Dobrindt sieht nach Rubio-Rede weiter „anspruchsvolle Phase“

Nach der mit Spannung erwarteten Rede von US-Außenminister Marco Rubio auf der Münchener Sicherheitskonferenz, zeigt sich Bundesinnenminister Alexander Dobrindt (CSU) insgesamt erleichtert.

„Was Rubio deutlich gemacht hat, ist der Zusammenhalt Amerika, Europa. Das große Interesse der USA, dass Europa sich gut weiterentwickelt“, sagte er am Samstag dem TV-Sender ntv. Man habe den Ton bewusst komplett anders setzen wollen als im vergangenen Jahr. Auf der anderen Seite „stehen wir noch in einer Phase, die anspruchsvoll ist, wie sich die Partnerschaft mit den USA weiterentwickelt“, so Dobrindt.

Er habe auch „die Töne der Kritik gehört“. Töne, die deutlich gemacht hätten, dass man mit der Zusammenarbeit in der Vergangenheit unzufrieden gewesen sei. „Man darf jetzt bei aller Freude über den Ton zwischen den Vereinigten Staaten und Europa nicht überhören, dass Rubio auch gesagt hat: Wenn es aber nicht so läuft, dann können wir es auch alleine machen“.

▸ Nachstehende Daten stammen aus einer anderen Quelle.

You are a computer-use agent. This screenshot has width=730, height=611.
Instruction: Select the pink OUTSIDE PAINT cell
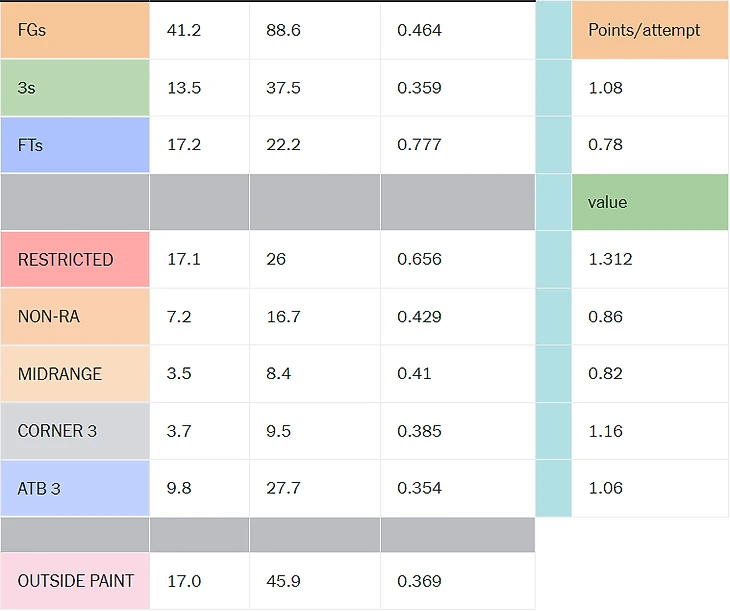[75, 581]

Die Vorsitzende des Verteidigungsausschusses im Europäischen Parlament, Marie-Agnes Strack-Zimmermann (FDP), warnt davor, die Rede von US-Außenminister Marco Rubio auf der Münchener Sicherheitskonferenz als Entspannungssignal für die transatlantischen Beziehungen zu begreifen. „Es war eine vergiftete Liebeserklärung“, sagte Strack-Zimmermann dem „Redaktionsnetzwerk Deutschland“. „An dieser Rede war überhaupt nichts beruhigend.“

Rubio habe zwar einen anderen Ton gewählt als US-Vizepräsident J. D. Vance bei der Sicherheitskonferenz vor einem Jahr. Aber er habe eine Welt beschworen, „die nicht unsere ist“. Die MAGA-Bewegung von US-Präsident Donald Trump wolle nicht nur die USA ändern, sie wolle vielmehr eine Welt ohne wertebasierte Regeln, wie in den 1920er- und 1930er-Jahren, „wo man sich überfällt, wo man Grenzen verschiebt“. Die kollektive Erleichterung, die in dem großen Applaus für die Rede zum Ausdruck gekommen sei, „ist ein Trugschluss“, warnte Strack-Zimmermann.